Greenwashing and competitive impacts
Most companies that commented agreed with the SEC’s efforts and recognized the potential positive impacts of the climate disclosure rules. Booster is “aligned with the spirit of what the SEC is trying to achieve,” Browne said.
Mycroft said if the rules work as designed, they will set a bar for emissions and climate reporting that will allow people to talk about the risks and impacts more transparently. “When I think about what these [regulations] are supposed to do, what they probably will do is reduce greenwashing.”
Greenwashing happens when companies market they are environmentally friendly without supporting the claims with climate action. If the rules are implemented, U.S.-based publicly traded companies would be held to standards that private companies would not. Browne said private companies could continue to greenwash and may seem more sustainable to consumers even though they are not adhering to standards.
The climate disclosure rules could also impact the competitiveness of U.S.-based companies with those based in other countries where there are not similar climate reporting requirements.
Limits of measuring scope 1, 2, 3 emissions
Experts agree it is important to assess what is currently measurable because companies have to begin somewhere. “I think we need to start with what is measurable, just be very mindful that there’s a whole lot of stuff we can’t measure at the same time,” Browne said.
Emissions data is useful, but “I need to know the details and the exceptions that drive it as much as I need to know the number,” Mycroft said.
The climate disclosure rules the SEC proposes are limited by what they cannot measure. A company’s basic operations may help other companies or the industry as a whole reduce emissions. Those avoided emissions are sometimes referred to as scope 4. But investors wouldn’t have that data when comparing companies’ scope 1, 2 and 3 emissions.
Browne said there will be “hidden shifts in the economy,” where a sector’s emissions are structurally lowered.
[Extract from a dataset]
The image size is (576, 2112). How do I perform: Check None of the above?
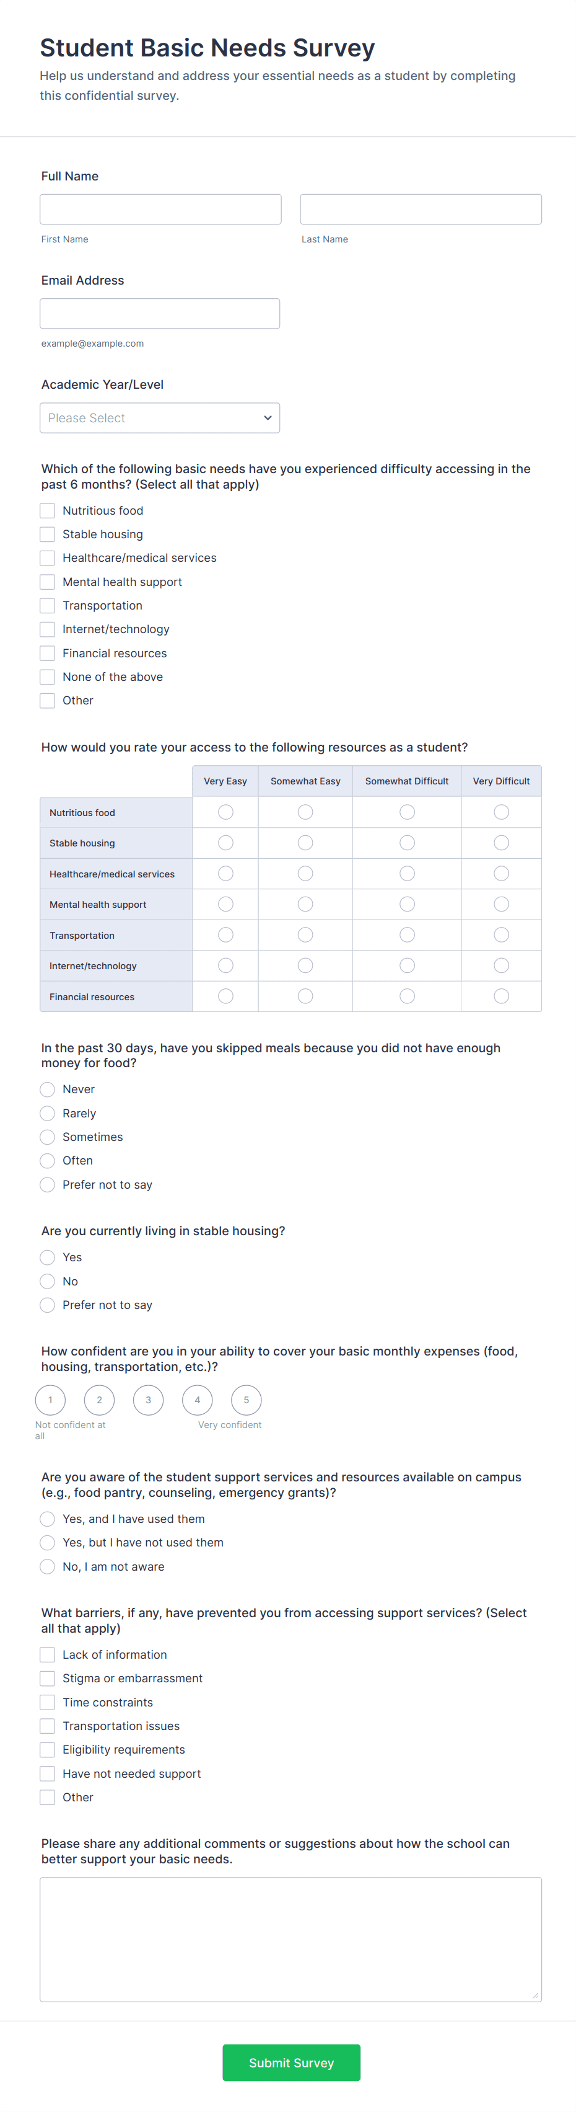click(48, 676)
But that wouldn’t be captured in the SEC reporting.
Entities split on scope 3 inclusion
The National Association of Truck Stop Operators said the SEC’s proposal for including scope 3 emissions is “not ready for prime time and should be abandoned in the final rule.”
“Granularized and consistent scope 3 data comparisons between freight hauling companies is just not practical,” ATA said.
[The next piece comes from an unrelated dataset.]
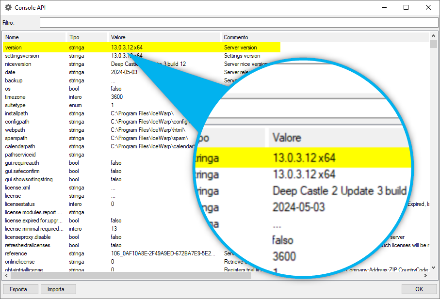Click the vertical scrollbar up arrow
The image size is (440, 299).
point(433,36)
Because scope 3 emissions are “notoriously difficult to measure,” Walmart commented the SEC should “dispense with the requirement to disclose scope 3 emissions unless and until reporting standards mature to a level of proven reliability.”
Some think there should be no safe harbor and stricter requirements to include all scope 3 emissions, whether or not a company considers them “material.”
Schneider Electric said, “While the disclosure of scope 1 and scope 2 emissions is vital for investors’ understanding of climate-related risks on business operations and revenue, disclosure of scope 3 emissions is also essential, as most emissions lie in this area for nearly all companies.”
Environmental nonprofit Pacific Environment commented that investors would have “no way of knowing the extent of a company’s scope 3 emissions or what steps the company is taking to reduce them” if companies are not required to disclose them.
“Scope 3 reporting is critical for effective risk analysis and investment decision making,” said corporate social responsibility nonprofit As You Sow. “The SEC should not allow companies to decide that their scope 3 emissions are non-material and thus avoid having to assess and disclose these important emissions. The incentives to ignore material climate risk are too great, and a level playing field for companies is too important.”